Settling in Arkansas in 1833, he taught school and wrote a series of articles for the Little Rock Arkansas Advocate under the pen name of "Casca." The articles were popular enough that he was asked to join the staff of the newspaper. Later, after marrying Mary Ann Hamilton, he purchased part of the newspaper with the dowry. By 1835, he was the Advocate's sole owner. Under Pike's administration the Advocate promoted the viewpoint of the Whig party in a politically volatile and divided Arkansas.
He then began to study law and was admitted to the bar in 1837, selling the Advocate the same year. He was the first reporter for the Arkansas supreme court and also wrote a book (published anonymously), titled The Arkansas Form Book, which was a guidebook for lawyers. Additionally, Pike wrote on several legal subjects and continued producing poetry, a hobby he had begun in his youth in Massachusetts. His poems were highly regarded in his day, but are now mostly forgotten. Several volumes of his works were self-published posthumously by his daughter. In 1859, he received an honorary Ph.D. from Harvard, but declined it.
When the Mexican-American War started, Pike joined the cavalry and was commissioned as a troop commander, serving in the Battle of Buena Vista. He and his commander, John Selden Roane, had several differences of opinion. This situation led finally to a duel between Pike and Roane. Although several shots were fired in the duel, nobody was injured, and the two were persuaded by their seconds to discontinue it.

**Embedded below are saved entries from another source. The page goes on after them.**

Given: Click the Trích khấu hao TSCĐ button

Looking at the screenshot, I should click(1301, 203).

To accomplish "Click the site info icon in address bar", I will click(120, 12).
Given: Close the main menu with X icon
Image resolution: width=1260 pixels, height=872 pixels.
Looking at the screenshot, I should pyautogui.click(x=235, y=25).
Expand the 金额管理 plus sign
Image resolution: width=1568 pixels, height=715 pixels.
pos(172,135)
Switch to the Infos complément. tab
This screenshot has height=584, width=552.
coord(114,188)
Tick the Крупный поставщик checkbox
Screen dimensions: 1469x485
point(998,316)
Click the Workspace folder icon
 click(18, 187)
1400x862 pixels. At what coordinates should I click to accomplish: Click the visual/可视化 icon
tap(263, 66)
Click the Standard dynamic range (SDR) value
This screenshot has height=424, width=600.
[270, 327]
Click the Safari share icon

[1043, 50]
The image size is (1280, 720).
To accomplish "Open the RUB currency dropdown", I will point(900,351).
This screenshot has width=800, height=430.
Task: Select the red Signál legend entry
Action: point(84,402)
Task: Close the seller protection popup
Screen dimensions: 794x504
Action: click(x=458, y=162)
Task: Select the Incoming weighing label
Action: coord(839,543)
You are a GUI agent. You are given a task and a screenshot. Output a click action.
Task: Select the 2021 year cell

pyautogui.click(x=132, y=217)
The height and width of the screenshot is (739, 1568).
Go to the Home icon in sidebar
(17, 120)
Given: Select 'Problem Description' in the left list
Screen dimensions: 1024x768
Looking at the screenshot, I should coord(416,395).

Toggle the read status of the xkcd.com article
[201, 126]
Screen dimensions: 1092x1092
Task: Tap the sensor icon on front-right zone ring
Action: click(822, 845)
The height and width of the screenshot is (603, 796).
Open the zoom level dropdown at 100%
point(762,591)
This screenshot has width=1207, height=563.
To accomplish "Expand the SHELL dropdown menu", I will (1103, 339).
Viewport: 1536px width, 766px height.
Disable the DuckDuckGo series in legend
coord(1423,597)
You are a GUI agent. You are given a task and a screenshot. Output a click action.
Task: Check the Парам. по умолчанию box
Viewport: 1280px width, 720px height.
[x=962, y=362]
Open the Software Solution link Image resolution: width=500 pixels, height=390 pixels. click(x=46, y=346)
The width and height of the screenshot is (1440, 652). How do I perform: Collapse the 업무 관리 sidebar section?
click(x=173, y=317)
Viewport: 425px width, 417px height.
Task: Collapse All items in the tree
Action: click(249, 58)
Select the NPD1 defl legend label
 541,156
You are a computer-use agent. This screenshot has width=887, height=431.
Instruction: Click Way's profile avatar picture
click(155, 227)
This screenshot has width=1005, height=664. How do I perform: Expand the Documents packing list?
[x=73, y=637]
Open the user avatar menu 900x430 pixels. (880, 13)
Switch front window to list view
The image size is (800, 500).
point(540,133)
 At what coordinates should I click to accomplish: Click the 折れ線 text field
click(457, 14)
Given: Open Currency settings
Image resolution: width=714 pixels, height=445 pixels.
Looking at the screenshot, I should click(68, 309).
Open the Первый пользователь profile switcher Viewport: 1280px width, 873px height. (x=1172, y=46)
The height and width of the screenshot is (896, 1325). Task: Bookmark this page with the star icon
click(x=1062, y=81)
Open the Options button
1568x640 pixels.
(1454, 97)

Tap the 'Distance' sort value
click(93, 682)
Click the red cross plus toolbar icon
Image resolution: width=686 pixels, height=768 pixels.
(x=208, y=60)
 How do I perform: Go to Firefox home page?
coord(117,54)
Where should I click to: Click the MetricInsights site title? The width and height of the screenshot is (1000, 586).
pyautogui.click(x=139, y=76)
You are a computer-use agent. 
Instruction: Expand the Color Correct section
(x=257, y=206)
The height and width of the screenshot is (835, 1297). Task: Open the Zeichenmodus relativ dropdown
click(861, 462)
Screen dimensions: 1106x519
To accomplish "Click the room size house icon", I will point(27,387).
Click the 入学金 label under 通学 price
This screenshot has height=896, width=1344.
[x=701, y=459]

After the war, Pike returned to the practice of law, moving to New Orleans for a time beginning in 1853. He wrote another book, Maxims of the Roman Law and some of the Ancient French Law, as Expounded and Applied in Doctrine and Jurisprudence. Although unpublished, this book increased his reputation among his associates in law. He returned to Arkansas in 1857, gaining some amount of prominence in the legal field and becoming an advocate of slavery, although retaining his affiliation with the Whig party. When that party dissolved, he became a member of the Know-Nothing party. Before the Civil War he was firmly against secession, but when the war started he nevertheless took the side of the Confederacy. At the Southern Commercial Convention of 1854, Pike said the South should remain in the Union and seek equality with the North, but if the South "were forced into an inferior status, she would be better out of the Union than in it."
He also made several contacts among the Native American tribes in the area, at one point negotiating an $800,000 settlement between the Creeks and other tribes and the federal government. This relationship was to influence the course of his Civil War service. At the beginning of the war, Pike was appointed as Confederate envoy to the Native Americans. In this capacity he negotiated several treaties, one of the most important being with Cherokee chief John Ross, which was concluded in 1861.
Pike was commissioned as a brigadier general on November 22, 1861, and given a command in the Indian Territory. With Gen. Ben McCulloch, Pike trained three Confederate regiments of Indian cavalry, most of whom belonged to the "civilized tribes", whose loyalty to the Confederacy was variable. Although initially victorious at the Battle of Pea Ridge (Elkhorn Tavern) in March, Pike's unit was defeated later in a counterattack, after falling into disarray. Also, as in the previous war, Pike came into conflict with his superior officers, at one point drafting a letter to Jefferson Davis complaining about his direct superior.
After Pea Ridge, Pike was faced with charges that his troops had scalped soldiers in the field. Maj. Gen. Thomas C. Hindman also charged Pike with mishandling of money and material, ordering his arrest. Both these charges were later found to be considerably lacking in evidence; nevertheless Pike, facing arrest, escaped into the hills of Arkansas, sending his resignation from the Confederate Army on July 12. He was at length arrested on November 3 under charges of insubordination and treason, and held briefly in Warren, Texas, but his resignation was accepted on November 11 and he was allowed to return to Arkansas.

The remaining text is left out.